The company said that its performance in developing markets had offset weakness in the Western Europe. The group’s overall marketing spend lifted by 7% from £1.32bn to £1.42bn.
In the period, Diageo overhauled its global marketing department in an effort to move towards a category-led approach.
It created two new global category roles: one covers vodka, gin and rums and the other its whiskey portfolio, as it looked to up the ante against its rivals.
It has also been cutting jobs in a bid to take around £120m costs out of the business.
Commenting on the results, Paul Walsh, chief executive of Diageo, said: "As expected, this has been a year of challenges and opportunities.
"Our performance was much stronger in the second half than in the first. Our performances in the developing markets drove overall growth, while markets in North America and Europe remained weak."

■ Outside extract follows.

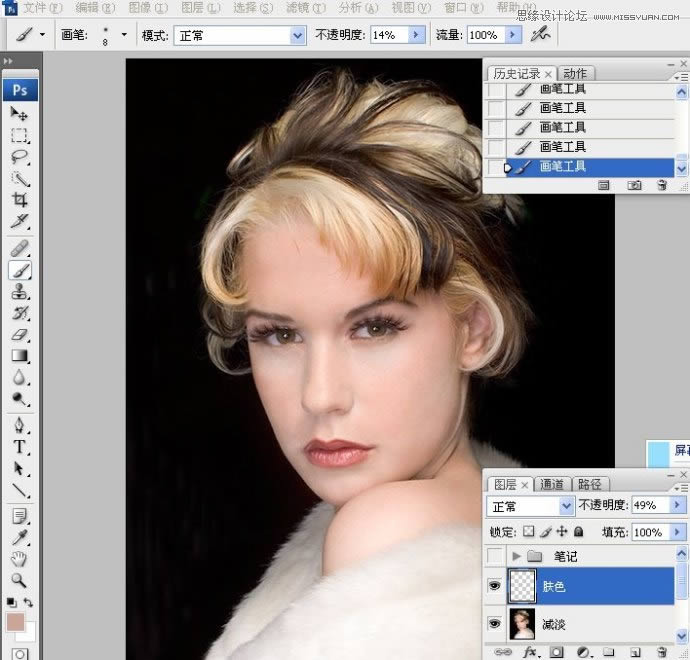Click the foreground color swatch
690x660 pixels.
(15, 623)
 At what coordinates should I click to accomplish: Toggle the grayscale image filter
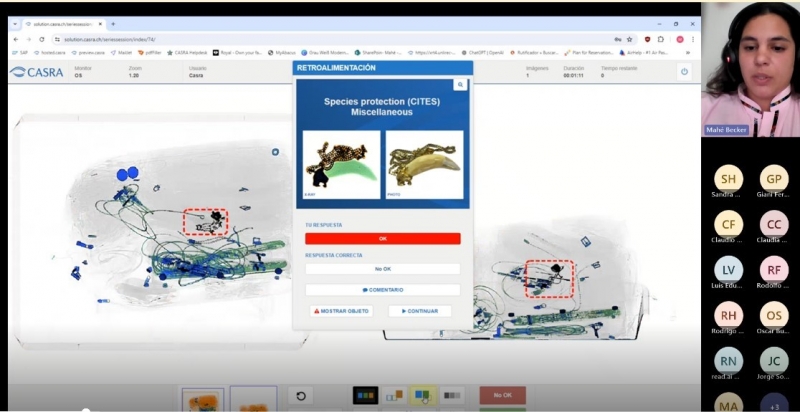[x=453, y=396]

Walsh pointed to the group’s increased marketing spend in growing categories, such as beer and Scotch, and upping its spend behind its flagship brands, Johnnie Walker, Smirnoff and Captain Morgan.
Walsh said he was confident that in 2011, the group could improve on its organic operating profit growth this year.
The results reveal that Europe, however, remained a challenging region for Diageo. Net sales were down 2% and operating profit fell 1%.
The group said that it had delivered "strong" results in Great Britain, but did not give further details.